• [DESCRIPTION OF THE TASK]
Find and copy each line of the data that includes "agent".

• [EXCERPTED DATA]
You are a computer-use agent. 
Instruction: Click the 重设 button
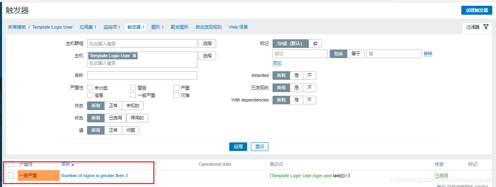(x=259, y=146)

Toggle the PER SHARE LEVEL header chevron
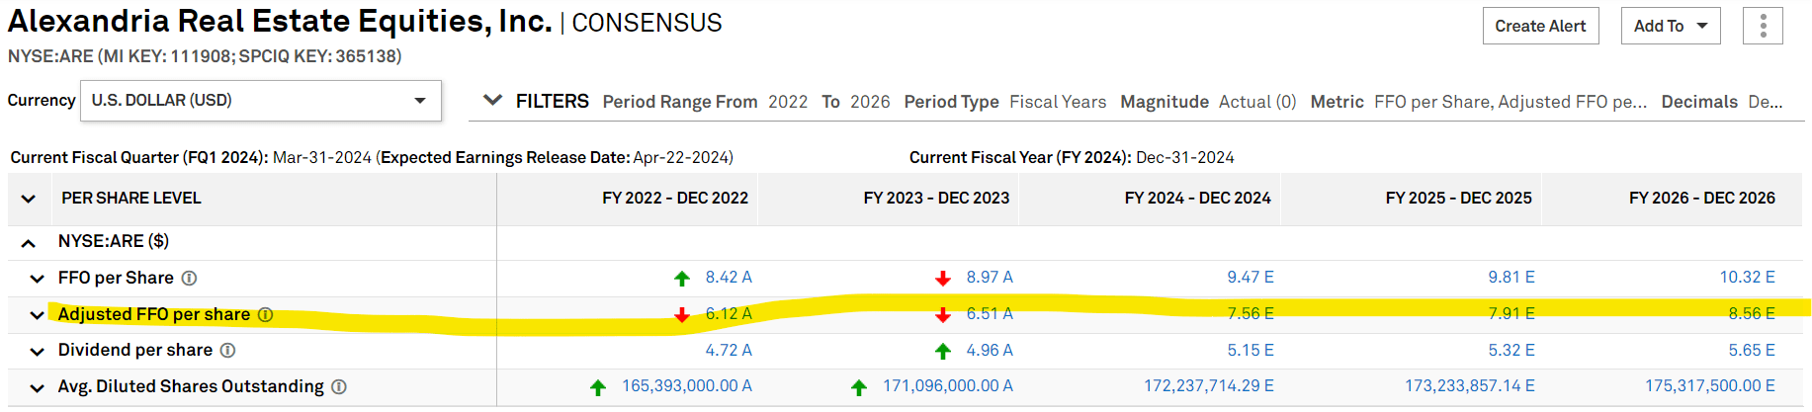(x=29, y=199)
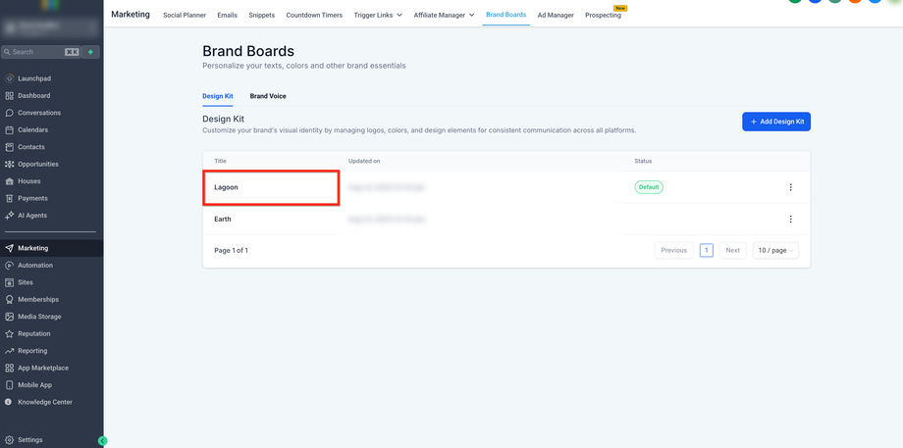The width and height of the screenshot is (903, 448).
Task: Click the Media Storage image icon
Action: (10, 317)
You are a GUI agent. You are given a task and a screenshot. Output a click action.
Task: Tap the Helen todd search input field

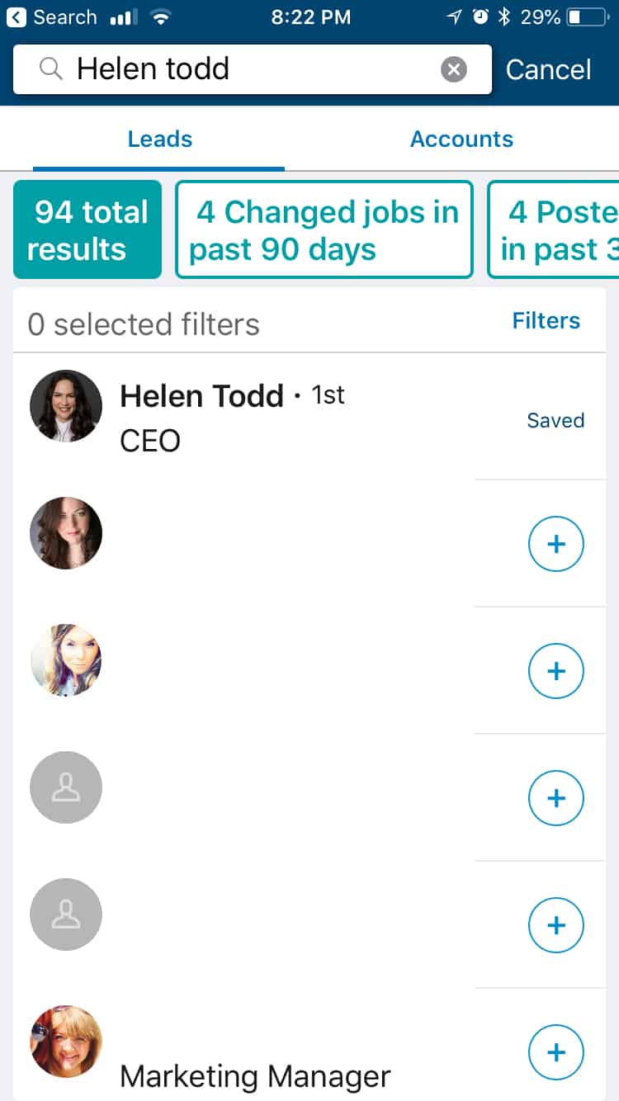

• [OUTPUT OF THE TASK]
You are a computer-use agent. 
You are a GUI agent. You are given a task and a screenshot. Output a click action.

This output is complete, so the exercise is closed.